• _Pixel coordinate grounding data_:
--------------------
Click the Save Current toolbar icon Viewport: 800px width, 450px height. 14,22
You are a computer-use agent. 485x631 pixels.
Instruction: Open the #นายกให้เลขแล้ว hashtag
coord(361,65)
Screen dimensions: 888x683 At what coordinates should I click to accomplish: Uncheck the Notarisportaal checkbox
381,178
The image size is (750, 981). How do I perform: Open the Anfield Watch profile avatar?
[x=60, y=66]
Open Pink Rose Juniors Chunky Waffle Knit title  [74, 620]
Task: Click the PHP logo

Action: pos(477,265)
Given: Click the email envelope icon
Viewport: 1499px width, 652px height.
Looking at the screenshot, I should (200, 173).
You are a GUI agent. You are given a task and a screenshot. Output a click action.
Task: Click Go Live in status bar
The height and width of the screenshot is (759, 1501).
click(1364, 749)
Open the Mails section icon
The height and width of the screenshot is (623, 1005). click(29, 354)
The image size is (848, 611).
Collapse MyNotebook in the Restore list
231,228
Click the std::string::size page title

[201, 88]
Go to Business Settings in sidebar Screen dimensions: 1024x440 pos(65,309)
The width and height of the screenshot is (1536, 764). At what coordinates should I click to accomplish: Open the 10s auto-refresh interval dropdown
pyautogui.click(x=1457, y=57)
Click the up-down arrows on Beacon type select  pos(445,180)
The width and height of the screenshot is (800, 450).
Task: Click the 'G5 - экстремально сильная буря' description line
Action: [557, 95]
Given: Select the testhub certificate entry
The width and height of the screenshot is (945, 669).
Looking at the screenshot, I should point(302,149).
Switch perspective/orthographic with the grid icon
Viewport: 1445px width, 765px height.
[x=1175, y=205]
--------------------
• _What this task involves_: Transcribe each entry word for word.

• _Expected answer_:
Click the Save Current toolbar icon Viewport: 800px width, 450px height. 14,22
You are a computer-use agent. 485x631 pixels.
Instruction: Open the #นายกให้เลขแล้ว hashtag
coord(361,65)
Screen dimensions: 888x683 At what coordinates should I click to accomplish: Uncheck the Notarisportaal checkbox
381,178
The image size is (750, 981). How do I perform: Open the Anfield Watch profile avatar?
[x=60, y=66]
Open Pink Rose Juniors Chunky Waffle Knit title  [74, 620]
Task: Click the PHP logo

Action: pos(477,265)
Given: Click the email envelope icon
Viewport: 1499px width, 652px height.
Looking at the screenshot, I should (200, 173).
You are a GUI agent. You are given a task and a screenshot. Output a click action.
Task: Click Go Live in status bar
The height and width of the screenshot is (759, 1501).
click(1364, 749)
Open the Mails section icon
The height and width of the screenshot is (623, 1005). click(29, 354)
The image size is (848, 611).
Collapse MyNotebook in the Restore list
231,228
Click the std::string::size page title

[201, 88]
Go to Business Settings in sidebar Screen dimensions: 1024x440 pos(65,309)
The width and height of the screenshot is (1536, 764). At what coordinates should I click to accomplish: Open the 10s auto-refresh interval dropdown
pyautogui.click(x=1457, y=57)
Click the up-down arrows on Beacon type select  pos(445,180)
The width and height of the screenshot is (800, 450).
Task: Click the 'G5 - экстремально сильная буря' description line
Action: [557, 95]
Given: Select the testhub certificate entry
The width and height of the screenshot is (945, 669).
Looking at the screenshot, I should point(302,149).
Switch perspective/orthographic with the grid icon
Viewport: 1445px width, 765px height.
[x=1175, y=205]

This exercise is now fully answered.